Total synthesis of [
            15
            N]-labelled C6-substituted purines from [
            15
            N]-formamide—easy preparation of isotopically labelled cytokinins and derivatives

Cytokinins (CKs) and their metabolites and derivatives are essential for cell division, plant growth regulation and development. They are typically found at minute concentrations in plant tissues containing very complicated biological matrices.
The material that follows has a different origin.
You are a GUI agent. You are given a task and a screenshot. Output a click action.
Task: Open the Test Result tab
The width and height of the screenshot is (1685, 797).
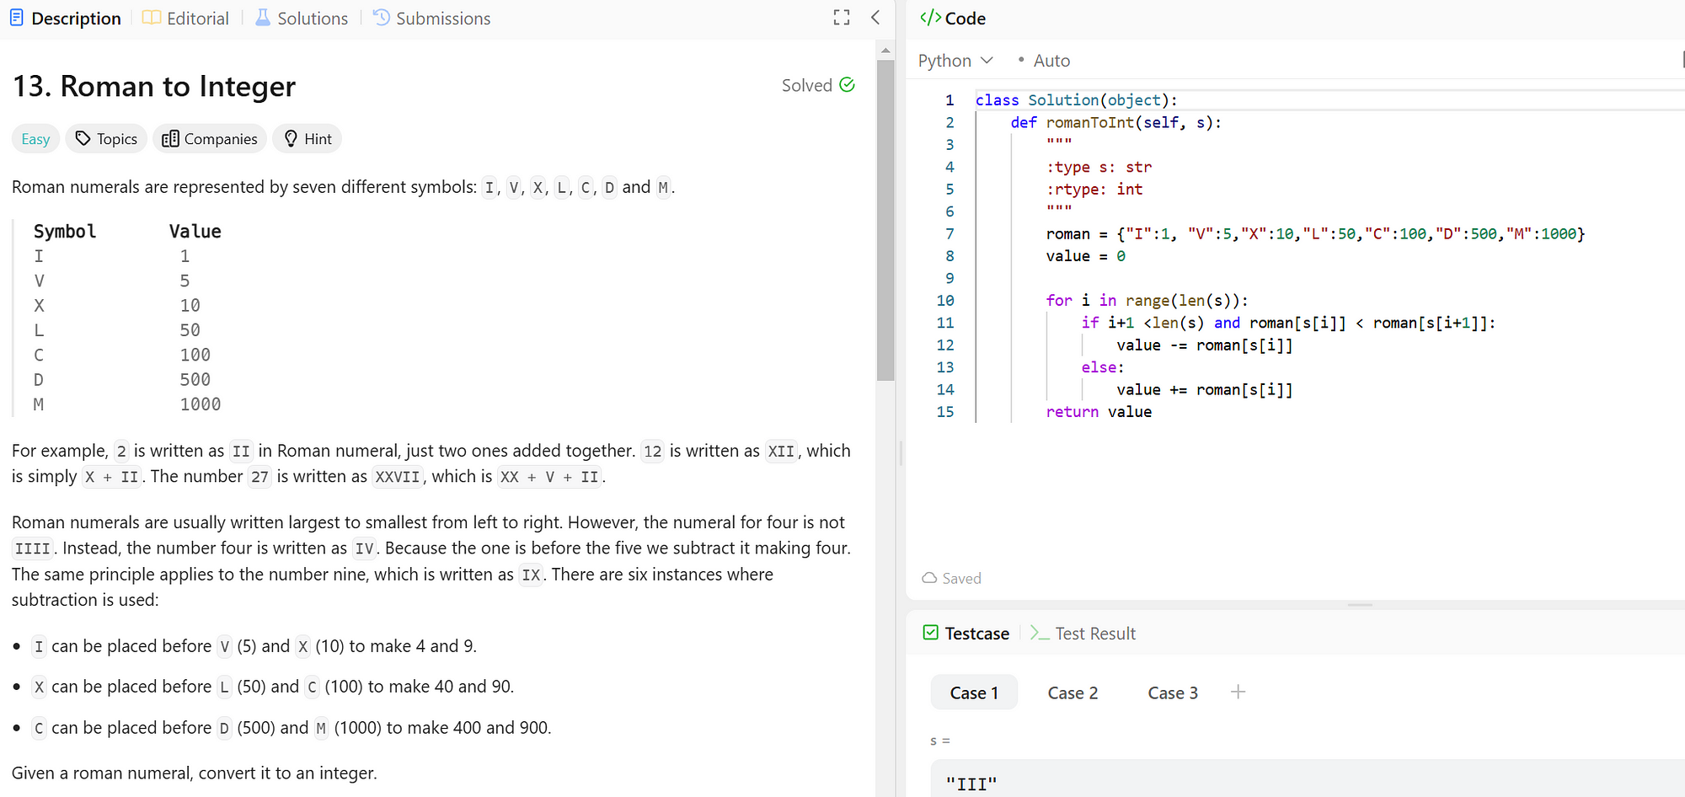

Therefore, defined standards labelled with stable isotopes are required for precise metabolic profiling and quantification of CKs, as well as in vivo elucidation of CK biosynthesis in various plant species. In this work, 11 [ 15 N]-labelled C6-purine derivatives were prepared, among them 5 aromatic ( 4, 5, 6, 7, 8 ) and 3 isoprenoid ( 9, 10, 11 ) CKs. Compared to current methods, optimized syntheses of 6-amino-9H-[ 15 N 5 ]-purine (adenine) and 6-chloro-9H-[ 15 N 4 ]-purine (6-chloropurine) were performed to achieve more effective, selective and generally easier approaches. The chemical identity and purity of prepared compounds were confirmed by physico-chemical analyses (TLC; HRMS; HPLC–MS; 1 H, 13 C, 15 N NMR). The presented approach is applicable for the synthesis of any other desired [ 15 N 4 ]-labelled C6-substituted purine derivatives.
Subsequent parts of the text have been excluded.